*Instructions for the task:*
Would you write out the data below exactly, with every line intact?

Pixel coordinate grounding data:
+---+

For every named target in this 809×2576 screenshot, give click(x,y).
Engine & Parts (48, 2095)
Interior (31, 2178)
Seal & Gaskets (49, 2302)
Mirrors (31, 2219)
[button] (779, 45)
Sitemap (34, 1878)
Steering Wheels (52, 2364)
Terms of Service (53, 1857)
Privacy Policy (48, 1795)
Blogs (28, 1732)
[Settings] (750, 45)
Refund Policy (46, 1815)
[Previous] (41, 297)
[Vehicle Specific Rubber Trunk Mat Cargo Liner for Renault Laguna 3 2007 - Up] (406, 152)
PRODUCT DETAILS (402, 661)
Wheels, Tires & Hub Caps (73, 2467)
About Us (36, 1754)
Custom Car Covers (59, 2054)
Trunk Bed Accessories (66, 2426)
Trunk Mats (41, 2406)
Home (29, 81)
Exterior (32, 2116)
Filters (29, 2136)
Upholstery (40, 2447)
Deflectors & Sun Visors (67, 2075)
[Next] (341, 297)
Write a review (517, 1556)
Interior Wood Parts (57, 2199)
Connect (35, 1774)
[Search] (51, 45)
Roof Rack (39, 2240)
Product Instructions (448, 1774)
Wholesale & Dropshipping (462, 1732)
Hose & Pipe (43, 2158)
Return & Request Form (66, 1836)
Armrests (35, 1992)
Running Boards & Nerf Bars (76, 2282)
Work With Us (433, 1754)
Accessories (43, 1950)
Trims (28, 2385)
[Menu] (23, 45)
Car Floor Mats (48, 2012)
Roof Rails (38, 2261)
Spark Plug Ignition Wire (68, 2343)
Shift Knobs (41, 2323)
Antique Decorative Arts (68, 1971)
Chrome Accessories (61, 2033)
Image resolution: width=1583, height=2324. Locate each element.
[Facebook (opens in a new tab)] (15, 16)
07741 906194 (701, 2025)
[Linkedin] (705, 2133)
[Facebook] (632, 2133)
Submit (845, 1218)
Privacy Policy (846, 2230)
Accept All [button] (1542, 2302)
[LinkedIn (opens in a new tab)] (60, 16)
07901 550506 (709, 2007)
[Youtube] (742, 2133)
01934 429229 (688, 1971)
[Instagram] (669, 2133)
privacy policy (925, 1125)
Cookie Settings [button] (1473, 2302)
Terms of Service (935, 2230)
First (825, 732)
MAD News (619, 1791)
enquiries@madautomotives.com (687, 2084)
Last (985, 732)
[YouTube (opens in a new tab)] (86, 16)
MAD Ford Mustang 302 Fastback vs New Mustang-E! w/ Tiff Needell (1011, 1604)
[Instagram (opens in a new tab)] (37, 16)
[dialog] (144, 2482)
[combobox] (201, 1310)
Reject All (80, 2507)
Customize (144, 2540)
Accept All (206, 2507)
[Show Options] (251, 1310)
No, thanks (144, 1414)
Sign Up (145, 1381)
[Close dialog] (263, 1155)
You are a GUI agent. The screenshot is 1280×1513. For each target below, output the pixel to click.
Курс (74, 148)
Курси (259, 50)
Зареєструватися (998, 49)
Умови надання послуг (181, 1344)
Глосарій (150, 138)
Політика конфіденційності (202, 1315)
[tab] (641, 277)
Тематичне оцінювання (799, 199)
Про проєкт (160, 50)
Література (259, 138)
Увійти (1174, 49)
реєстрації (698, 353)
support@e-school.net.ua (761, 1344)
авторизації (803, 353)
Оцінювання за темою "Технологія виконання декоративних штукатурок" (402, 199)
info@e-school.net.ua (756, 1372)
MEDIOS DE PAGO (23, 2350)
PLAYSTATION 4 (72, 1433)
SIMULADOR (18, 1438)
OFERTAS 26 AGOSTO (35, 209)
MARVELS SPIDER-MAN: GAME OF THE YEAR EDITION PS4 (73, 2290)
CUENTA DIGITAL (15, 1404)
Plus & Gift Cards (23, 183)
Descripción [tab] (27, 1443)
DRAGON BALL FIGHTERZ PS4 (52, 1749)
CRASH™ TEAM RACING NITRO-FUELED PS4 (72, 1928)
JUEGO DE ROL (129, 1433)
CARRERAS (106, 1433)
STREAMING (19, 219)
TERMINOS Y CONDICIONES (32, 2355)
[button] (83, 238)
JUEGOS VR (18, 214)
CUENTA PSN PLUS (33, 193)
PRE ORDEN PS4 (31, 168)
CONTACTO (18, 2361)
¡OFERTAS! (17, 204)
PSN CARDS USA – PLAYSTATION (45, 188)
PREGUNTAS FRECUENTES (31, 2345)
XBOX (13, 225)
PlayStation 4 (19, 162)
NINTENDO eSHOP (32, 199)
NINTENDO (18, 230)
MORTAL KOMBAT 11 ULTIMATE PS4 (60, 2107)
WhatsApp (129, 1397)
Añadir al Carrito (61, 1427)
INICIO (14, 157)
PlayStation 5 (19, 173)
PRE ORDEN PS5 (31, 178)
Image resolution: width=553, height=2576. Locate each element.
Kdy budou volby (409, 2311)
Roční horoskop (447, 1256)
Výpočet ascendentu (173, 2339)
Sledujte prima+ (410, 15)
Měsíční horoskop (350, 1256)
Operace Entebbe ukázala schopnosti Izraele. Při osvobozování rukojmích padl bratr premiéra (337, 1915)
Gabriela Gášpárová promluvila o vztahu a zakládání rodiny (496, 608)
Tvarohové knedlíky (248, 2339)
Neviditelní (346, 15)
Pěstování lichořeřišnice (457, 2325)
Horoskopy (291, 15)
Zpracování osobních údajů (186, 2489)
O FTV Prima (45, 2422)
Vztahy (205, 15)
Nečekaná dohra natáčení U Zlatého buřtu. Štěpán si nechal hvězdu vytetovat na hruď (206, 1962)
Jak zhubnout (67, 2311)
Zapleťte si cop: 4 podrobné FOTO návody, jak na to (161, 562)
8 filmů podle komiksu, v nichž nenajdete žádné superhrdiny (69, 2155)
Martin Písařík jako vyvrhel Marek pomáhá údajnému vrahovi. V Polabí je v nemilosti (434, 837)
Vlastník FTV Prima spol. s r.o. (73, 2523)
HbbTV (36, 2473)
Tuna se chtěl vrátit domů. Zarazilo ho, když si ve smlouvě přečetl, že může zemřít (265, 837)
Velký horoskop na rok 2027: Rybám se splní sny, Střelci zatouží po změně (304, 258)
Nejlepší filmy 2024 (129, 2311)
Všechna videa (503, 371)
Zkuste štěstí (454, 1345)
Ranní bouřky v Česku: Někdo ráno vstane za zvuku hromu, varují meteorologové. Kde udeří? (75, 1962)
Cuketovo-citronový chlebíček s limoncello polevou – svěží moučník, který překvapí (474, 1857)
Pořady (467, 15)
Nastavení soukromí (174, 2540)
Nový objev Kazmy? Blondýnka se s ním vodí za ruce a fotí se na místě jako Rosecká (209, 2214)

+---+

*Answer box:*
For every named target in this 809×2576 screenshot, give click(x,y).
Engine & Parts (48, 2095)
Interior (31, 2178)
Seal & Gaskets (49, 2302)
Mirrors (31, 2219)
[button] (779, 45)
Sitemap (34, 1878)
Steering Wheels (52, 2364)
Terms of Service (53, 1857)
Privacy Policy (48, 1795)
Blogs (28, 1732)
[Settings] (750, 45)
Refund Policy (46, 1815)
[Previous] (41, 297)
[Vehicle Specific Rubber Trunk Mat Cargo Liner for Renault Laguna 3 2007 - Up] (406, 152)
PRODUCT DETAILS (402, 661)
Wheels, Tires & Hub Caps (73, 2467)
About Us (36, 1754)
Custom Car Covers (59, 2054)
Trunk Bed Accessories (66, 2426)
Trunk Mats (41, 2406)
Home (29, 81)
Exterior (32, 2116)
Filters (29, 2136)
Upholstery (40, 2447)
Deflectors & Sun Visors (67, 2075)
[Next] (341, 297)
Write a review (517, 1556)
Interior Wood Parts (57, 2199)
Connect (35, 1774)
[Search] (51, 45)
Roof Rack (39, 2240)
Product Instructions (448, 1774)
Wholesale & Dropshipping (462, 1732)
Hose & Pipe (43, 2158)
Return & Request Form (66, 1836)
Armrests (35, 1992)
Running Boards & Nerf Bars (76, 2282)
Work With Us (433, 1754)
Accessories (43, 1950)
Trims (28, 2385)
[Menu] (23, 45)
Car Floor Mats (48, 2012)
Roof Rails (38, 2261)
Spark Plug Ignition Wire (68, 2343)
Shift Knobs (41, 2323)
Antique Decorative Arts (68, 1971)
Chrome Accessories (61, 2033)
Image resolution: width=1583, height=2324. Locate each element.
[Facebook (opens in a new tab)] (15, 16)
07741 906194 (701, 2025)
[Linkedin] (705, 2133)
[Facebook] (632, 2133)
Submit (845, 1218)
Privacy Policy (846, 2230)
Accept All [button] (1542, 2302)
[LinkedIn (opens in a new tab)] (60, 16)
07901 550506 (709, 2007)
[Youtube] (742, 2133)
01934 429229 (688, 1971)
[Instagram] (669, 2133)
privacy policy (925, 1125)
Cookie Settings [button] (1473, 2302)
Terms of Service (935, 2230)
First (825, 732)
MAD News (619, 1791)
enquiries@madautomotives.com (687, 2084)
Last (985, 732)
[YouTube (opens in a new tab)] (86, 16)
MAD Ford Mustang 302 Fastback vs New Mustang-E! w/ Tiff Needell (1011, 1604)
[Instagram (opens in a new tab)] (37, 16)
[dialog] (144, 2482)
[combobox] (201, 1310)
Reject All (80, 2507)
Customize (144, 2540)
Accept All (206, 2507)
[Show Options] (251, 1310)
No, thanks (144, 1414)
Sign Up (145, 1381)
[Close dialog] (263, 1155)
You are a GUI agent. The screenshot is 1280×1513. For each target below, output the pixel to click.
Курс (74, 148)
Курси (259, 50)
Зареєструватися (998, 49)
Умови надання послуг (181, 1344)
Глосарій (150, 138)
Політика конфіденційності (202, 1315)
[tab] (641, 277)
Тематичне оцінювання (799, 199)
Про проєкт (160, 50)
Література (259, 138)
Увійти (1174, 49)
реєстрації (698, 353)
support@e-school.net.ua (761, 1344)
авторизації (803, 353)
Оцінювання за темою "Технологія виконання декоративних штукатурок" (402, 199)
info@e-school.net.ua (756, 1372)
MEDIOS DE PAGO (23, 2350)
PLAYSTATION 4 (72, 1433)
SIMULADOR (18, 1438)
OFERTAS 26 AGOSTO (35, 209)
MARVELS SPIDER-MAN: GAME OF THE YEAR EDITION PS4 (73, 2290)
CUENTA DIGITAL (15, 1404)
Plus & Gift Cards (23, 183)
Descripción [tab] (27, 1443)
DRAGON BALL FIGHTERZ PS4 (52, 1749)
CRASH™ TEAM RACING NITRO-FUELED PS4 (72, 1928)
JUEGO DE ROL (129, 1433)
CARRERAS (106, 1433)
STREAMING (19, 219)
TERMINOS Y CONDICIONES (32, 2355)
[button] (83, 238)
JUEGOS VR (18, 214)
CUENTA PSN PLUS (33, 193)
PRE ORDEN PS4 (31, 168)
CONTACTO (18, 2361)
¡OFERTAS! (17, 204)
PSN CARDS USA – PLAYSTATION (45, 188)
PREGUNTAS FRECUENTES (31, 2345)
XBOX (13, 225)
PlayStation 4 (19, 162)
NINTENDO eSHOP (32, 199)
NINTENDO (18, 230)
MORTAL KOMBAT 11 ULTIMATE PS4 (60, 2107)
WhatsApp (129, 1397)
Añadir al Carrito (61, 1427)
INICIO (14, 157)
PlayStation 5 (19, 173)
PRE ORDEN PS5 (31, 178)
Image resolution: width=553, height=2576. Locate each element.
Kdy budou volby (409, 2311)
Roční horoskop (447, 1256)
Výpočet ascendentu (173, 2339)
Sledujte prima+ (410, 15)
Měsíční horoskop (350, 1256)
Operace Entebbe ukázala schopnosti Izraele. Při osvobozování rukojmích padl bratr premiéra (337, 1915)
Gabriela Gášpárová promluvila o vztahu a zakládání rodiny (496, 608)
Tvarohové knedlíky (248, 2339)
Neviditelní (346, 15)
Pěstování lichořeřišnice (457, 2325)
Horoskopy (291, 15)
Zpracování osobních údajů (186, 2489)
O FTV Prima (45, 2422)
Vztahy (205, 15)
Nečekaná dohra natáčení U Zlatého buřtu. Štěpán si nechal hvězdu vytetovat na hruď (206, 1962)
Jak zhubnout (67, 2311)
Zapleťte si cop: 4 podrobné FOTO návody, jak na to (161, 562)
8 filmů podle komiksu, v nichž nenajdete žádné superhrdiny (69, 2155)
Martin Písařík jako vyvrhel Marek pomáhá údajnému vrahovi. V Polabí je v nemilosti (434, 837)
Vlastník FTV Prima spol. s r.o. (73, 2523)
HbbTV (36, 2473)
Tuna se chtěl vrátit domů. Zarazilo ho, když si ve smlouvě přečetl, že může zemřít (265, 837)
Velký horoskop na rok 2027: Rybám se splní sny, Střelci zatouží po změně (304, 258)
Nejlepší filmy 2024 (129, 2311)
Všechna videa (503, 371)
Zkuste štěstí (454, 1345)
Ranní bouřky v Česku: Někdo ráno vstane za zvuku hromu, varují meteorologové. Kde udeří? (75, 1962)
Cuketovo-citronový chlebíček s limoncello polevou – svěží moučník, který překvapí (474, 1857)
Pořady (467, 15)
Nastavení soukromí (174, 2540)
Nový objev Kazmy? Blondýnka se s ním vodí za ruce a fotí se na místě jako Rosecká (209, 2214)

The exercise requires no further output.